Quality Engineer

Job Description: Quality Engineer / Quality Compliance Engineer

This role provides cross-divisional quality support for remediation efforts and ongoing compliance across a portfolio of medical device, commodity, over-the-counter drug, and cosmetic products. The Quality Engineer independently establishes, maintains, and upholds quality standards, evaluates production processes, recommends improvements, and manages key quality documentation such as Device Master Records, product specifications, design control files, and CE technical files.
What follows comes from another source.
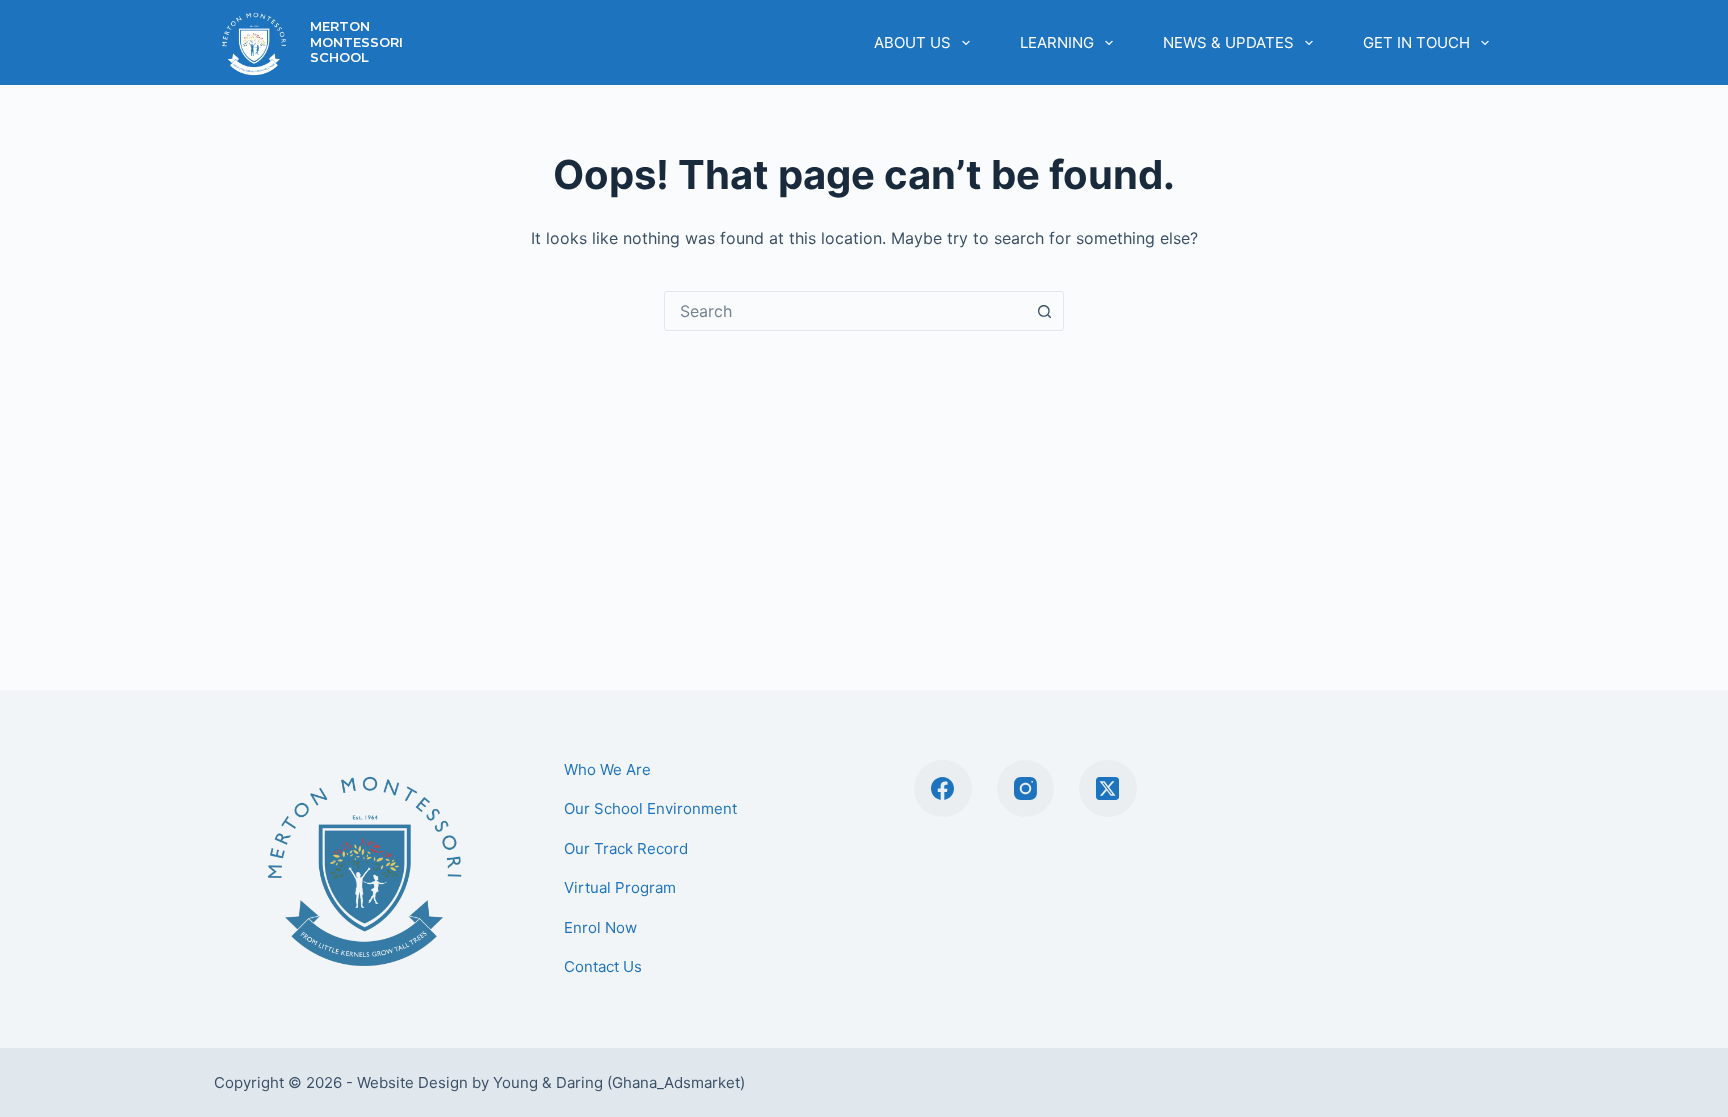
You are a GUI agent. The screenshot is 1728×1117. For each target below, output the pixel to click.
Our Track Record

This position plays a critical role in ensuring products and processes comply with domestic and international regulations in a highly regulated environment.

Responsibilities

• Provide quality expertise in product development, quality management systems (QMS), design control activities, design history files (DHF), corrective and preventive actions (CAPA), risk management, and CE technical files.
• Direct and collaborate with supplier representatives to resolve quality issues, ensure implementation of corrective actions (including CAPA and supplier corrective action requests), and contribute to supplier quality improvement programs.
• Lead supplier qualification activities and support ongoing supplier performance monitoring to ensure consistent quality of incoming materials and components.
• Lead investigations of product and process non-conformances and out-of-specification results, and develop effective corrective and preventive actions (CAPA) to prevent recurrence.
• Ensure compliance with domestic and international regulations associated with assigned product lines and processes, including applicable FDA and ISO requirements.
• Perform quality reviews of design documentation to verify compliance with stated requirements, including vendor quality documents and internal quality records.
• Manage the development and implementation of methods and procedures for process control, process validation, process improvement, testing, and inspection to ensure products meet quality, safety, and functional requirements.
• Design experiments to identify and understand sources of variation affecting products and processes, and apply statistical process control (SPC) methods to analyze data and evaluate current processes and proposed changes.
• Design and perform experimental product testing and analysis to maintain quality levels and minimize defects and failure rates, including generating and analyzing reports on defective products to identify trends and lead corrective actions.
• Use concepts of probability and statistical quality control to support data-driven decision-making in process and product quality improvements.
• Coordinate product testing with internal and external laboratories as required, ensuring timely and accurate test execution and documentation.
• Build and maintain appropriate product documentation, such as Device Master Records (DMR), in compliance with applicable regulations and internal procedures.
• Collaborate with regulatory groups and suppliers to support the creation of regulatory submissions, including 510(k) submissions and letters to file, as required.
• Support remediation efforts across divisions by assessing existing processes and documentation, identifying gaps, and driving corrective actions to strengthen compliance and quality systems.
• Evaluate production processes and recommend improvements to enhance product quality, reliability, and consistency across medical device, pharmaceutical, and related product lines.

Essential Skills

• 2–5 years of quality engineering experience.
• Experience in the medical device or pharmaceutical industry.
• Strong working knowledge of 21 CFR Part 820 and/or ISO 13485 requirements.
• Hands-on experience with Device History Files (DHF).
• Hands-on experience with corrective and preventive actions (CAPA).
• Experience supporting operations, investigations, and compliance activities in a regulated environment.
• Demonstrated experience working within a quality management system (QMS).
• Knowledge of FDA quality system regulations and related regulatory expectations.
• Ability to interpret and apply domestic and international regulatory requirements to product and process design.
• Proficiency in designing and executing experiments to investigate process and product variation.
• Ability to apply statistical process control (SPC) and statistical quality control methods to analyze data and support decisions.
• Strong documentation skills for generating and maintaining Device Master Records, product specifications, design control files, and CE technical files.
• Ability to lead investigations of non-conformances and out-of-specification results and to develop robust CAPA solutions.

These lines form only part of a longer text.